La psicanalisi umanista
Già nei primi anni Venti, lo psichiatra Wilhelm Reich articolò un approccio noto come freudo-marxismo secondo cui la salute psichica dell’uomo non poteva realizzarsi se non con l’abbattimento dell’attuale struttura sociale. Reich sosteneva inoltre che la rivoluzione potesse realizzarsi solo attraverso l’uso congiunto degli strumenti propri del marxismo e della psicanalisi. Gli studi di Reich, forse troppo pionieristici per essere apprezzati dai suoi contemporanei, trovarono un approfondimento e una riformulazione più adeguata nella Scuola di Francoforte e in particolare nei contributi di Fromm, che conobbe Reich e ne seguì gli studi. L’obiettivo di Fromm era quello di trasporre le rivoluzionarie intuizioni di Freud dal piano individuale a quello sociale. Le atrocità del secondo conflitto mondiale, infatti, costrinsero un’intera generazione a chiedersi cosa poteva spingere a giustificare una tale barbarie. Il contributo principale di Fromm e della sua psicanalisi umanista fu quello di svelare un’importante verità: che i meccanismi di difesa e rimozione propri dell’individuo patologico caratterizzano anche gruppi estesi, finanche intere società. Quanto veniva prefiguarto da Freud ne “Il disagio della civiltà” viene portato a compimento da Fromm, secondo cui, per l’individuo, il Super-Io non è più necessariamente l’introiezione della figura paterna, ma della società intera e dei vincoli che essa impone all’individuo.
Famiglia e autorità
Paradossalmente, però, questo meccanismo viene affrontato dal singolo con l’individuazione, la predilezione e finanche l’identificazione in una figura autoritaria, con la distruttività e il conformismo, e solo eccezionalmente con la ribellione, l’amore e la lotta per la libertà. Questi ultimi valori saranno oggetto delle già citate ricerche degli anni ‘40 e ‘50, ma è già negli anni ‘30 che Fromm elabora una “psicologia del nazismo” di cui troviamo la chiave nel testo redatto insieme a Horkheimer e Marcuse, “Studi sulla famiglia e l’autorità“. Il testo è fondamentale nella misura in cui consacra la famiglia quale agenzia di socializzazione per l’individuo, ovvero come struttura che gli insegna a vivere, come l’anello mancante tra individuo e società. Ma il carattere dirompente dell’opera sta nella lungimirante intuizione per cui è l’evoluzione della famiglia in senso borghese e capitalistico a favorire le personalità autoritarie. La famiglia borghese è infatti incapace di formare individui autoresponsabili e anzi, al contrario, favorisce la repressione degli impulsi libidinali.
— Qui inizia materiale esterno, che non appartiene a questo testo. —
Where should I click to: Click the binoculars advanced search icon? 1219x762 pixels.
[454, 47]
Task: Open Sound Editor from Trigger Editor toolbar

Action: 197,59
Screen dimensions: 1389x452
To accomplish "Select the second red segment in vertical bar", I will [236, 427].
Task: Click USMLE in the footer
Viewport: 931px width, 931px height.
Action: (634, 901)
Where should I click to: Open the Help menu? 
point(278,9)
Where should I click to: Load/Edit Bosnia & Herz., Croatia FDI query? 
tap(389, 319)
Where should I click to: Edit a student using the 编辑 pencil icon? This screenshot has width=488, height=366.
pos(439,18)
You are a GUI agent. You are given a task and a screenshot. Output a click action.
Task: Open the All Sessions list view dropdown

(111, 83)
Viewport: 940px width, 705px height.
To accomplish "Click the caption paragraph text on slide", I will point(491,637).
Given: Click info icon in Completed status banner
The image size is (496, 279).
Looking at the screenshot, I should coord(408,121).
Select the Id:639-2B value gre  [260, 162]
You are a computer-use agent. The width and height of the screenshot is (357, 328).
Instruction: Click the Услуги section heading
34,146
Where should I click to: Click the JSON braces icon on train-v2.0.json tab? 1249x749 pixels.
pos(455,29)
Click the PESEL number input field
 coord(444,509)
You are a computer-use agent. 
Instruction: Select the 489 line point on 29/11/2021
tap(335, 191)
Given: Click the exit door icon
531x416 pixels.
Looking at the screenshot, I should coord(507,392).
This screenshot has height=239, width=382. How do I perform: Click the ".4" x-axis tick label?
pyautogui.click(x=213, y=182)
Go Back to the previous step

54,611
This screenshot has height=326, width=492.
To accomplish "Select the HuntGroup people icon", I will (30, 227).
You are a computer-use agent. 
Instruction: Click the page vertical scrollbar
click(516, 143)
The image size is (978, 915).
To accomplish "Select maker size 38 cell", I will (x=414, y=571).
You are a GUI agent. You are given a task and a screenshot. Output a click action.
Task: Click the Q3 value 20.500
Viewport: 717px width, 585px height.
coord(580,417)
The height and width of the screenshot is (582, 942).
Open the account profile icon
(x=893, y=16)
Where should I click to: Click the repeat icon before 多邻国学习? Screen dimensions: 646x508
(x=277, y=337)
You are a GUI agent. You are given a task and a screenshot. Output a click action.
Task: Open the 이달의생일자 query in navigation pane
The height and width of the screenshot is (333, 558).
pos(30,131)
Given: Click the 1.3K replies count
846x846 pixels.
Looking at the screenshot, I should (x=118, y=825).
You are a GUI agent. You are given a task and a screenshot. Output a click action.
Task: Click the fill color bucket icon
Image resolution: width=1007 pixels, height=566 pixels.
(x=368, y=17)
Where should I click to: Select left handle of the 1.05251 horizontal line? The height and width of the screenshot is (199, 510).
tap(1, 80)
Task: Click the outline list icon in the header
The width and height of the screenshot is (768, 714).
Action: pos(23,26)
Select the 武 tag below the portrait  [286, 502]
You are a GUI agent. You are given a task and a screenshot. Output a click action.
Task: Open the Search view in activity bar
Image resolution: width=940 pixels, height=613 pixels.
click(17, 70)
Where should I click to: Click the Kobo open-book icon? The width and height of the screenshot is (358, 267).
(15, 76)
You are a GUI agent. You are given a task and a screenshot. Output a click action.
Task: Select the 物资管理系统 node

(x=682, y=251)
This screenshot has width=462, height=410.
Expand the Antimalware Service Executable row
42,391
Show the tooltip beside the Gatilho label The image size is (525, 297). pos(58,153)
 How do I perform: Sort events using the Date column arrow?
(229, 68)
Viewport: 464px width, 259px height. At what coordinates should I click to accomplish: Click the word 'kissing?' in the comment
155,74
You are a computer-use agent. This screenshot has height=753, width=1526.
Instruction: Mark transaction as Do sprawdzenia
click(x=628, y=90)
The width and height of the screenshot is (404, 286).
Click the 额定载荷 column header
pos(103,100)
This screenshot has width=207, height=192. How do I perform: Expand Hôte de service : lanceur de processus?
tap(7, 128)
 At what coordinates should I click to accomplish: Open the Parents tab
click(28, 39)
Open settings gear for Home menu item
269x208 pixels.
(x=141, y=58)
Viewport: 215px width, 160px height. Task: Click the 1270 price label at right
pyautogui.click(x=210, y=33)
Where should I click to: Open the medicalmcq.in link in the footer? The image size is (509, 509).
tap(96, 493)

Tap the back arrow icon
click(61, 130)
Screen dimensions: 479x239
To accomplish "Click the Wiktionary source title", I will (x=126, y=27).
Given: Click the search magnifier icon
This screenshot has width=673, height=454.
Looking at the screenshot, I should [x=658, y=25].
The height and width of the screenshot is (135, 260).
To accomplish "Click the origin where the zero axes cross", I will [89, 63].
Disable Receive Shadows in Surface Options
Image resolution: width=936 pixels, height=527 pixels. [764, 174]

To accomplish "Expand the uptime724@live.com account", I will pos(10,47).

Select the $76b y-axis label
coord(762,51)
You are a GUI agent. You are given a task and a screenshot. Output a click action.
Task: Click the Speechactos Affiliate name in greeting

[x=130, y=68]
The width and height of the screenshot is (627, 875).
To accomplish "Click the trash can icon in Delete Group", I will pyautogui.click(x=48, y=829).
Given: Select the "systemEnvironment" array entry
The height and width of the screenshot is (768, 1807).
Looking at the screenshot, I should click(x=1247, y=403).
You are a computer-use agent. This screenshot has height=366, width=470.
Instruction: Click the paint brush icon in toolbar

L’individuo, dunque, accumulando repressione, non avrà modo di sviluppare un Io responsabile ed equilibrato, e tenderà ad affidarsi tout court a un leader autoritario che promette di soddisfare i suoi bisogni, spesso attraverso l’individuazione di un capro espiatorio.
Avere o Essere?
“Avere o Essere?” è sicuramente il lavoro più celebre e completo di Fromm. Pubblicata nel 1976, l’opera segna l’addentramento di Fromm in questioni più propriamente filosofiche ed ontologiche ma nondimeno sociologiche, incentrandosi su quella società dei consumi che proprio negli anni ’70 vedeva il suo apice ma anche l’inizio della sua crisi. Sulla base dei suoi studi e della sua attività psicanalitica sui pazienti, Fromm arriva ad individuare due modalità basilari di esistenza per l’essere umano – l’Essere e l’Avere – constatando che, se la prima ha a lungo dominato la Storia, la seconda è padrona del Presente. Essere ed Avere sono due modi di vivere e definire se stessi e il mondo. Nella modalità dell’Essere, l’uomo è ciò che è, e non ciò che ha o ciò che la società vuole che sia. Ciò che è necessario è già dentro di sé e, per questo motivo, le attività di chi vive secondo la modalità dell’Essere sono creative e non alienate, contrariamente alla fruizione passiva e alienata di chi vive nell’Avere. L’obiettivo dell’Essere è conoscere il mondo e se stessi, farne esperienza, ricercare l’amore e la libertà, mentre lo scopo dell’Avere è l’agire per il possesso e l’accumulo di beni materiali. A tal proposito, uno dei passi più significativi dell’opera consiste in un parallelismo tra l’uomo tipico della società consumista e la personalità anale già tracciata da Freud in quei suoi pazienti bloccati appunto nello stadio anale dell’infanzia e caratterizzati da una personalità possessiva ed egotica. Essere e Avere, però, non riguardano solo la vita, ma anche la morte, nella misura in cui questa è accettata ed elaborata dall’Essere ma è totalmente rifiutata dall’Avere, che si illude di poter sopravvivere ad essa e al susseguente vuoto tramite il possesso delle merci.
Ecco dunque che l’opera di Fromm, nella sua straordinaria complessità, muove da un’impostazione propriamente psicologica per arrivare a profonde intuizioni filosofiche come anche a teorie sociologiche sulla famiglia, sugli ordinamenti politici, sulla società di massa e sui consumi. Teorie che trovano ancora un preoccupante riscontro nella nostra società, schiacciata tra populismi autoritari e consumi alienati.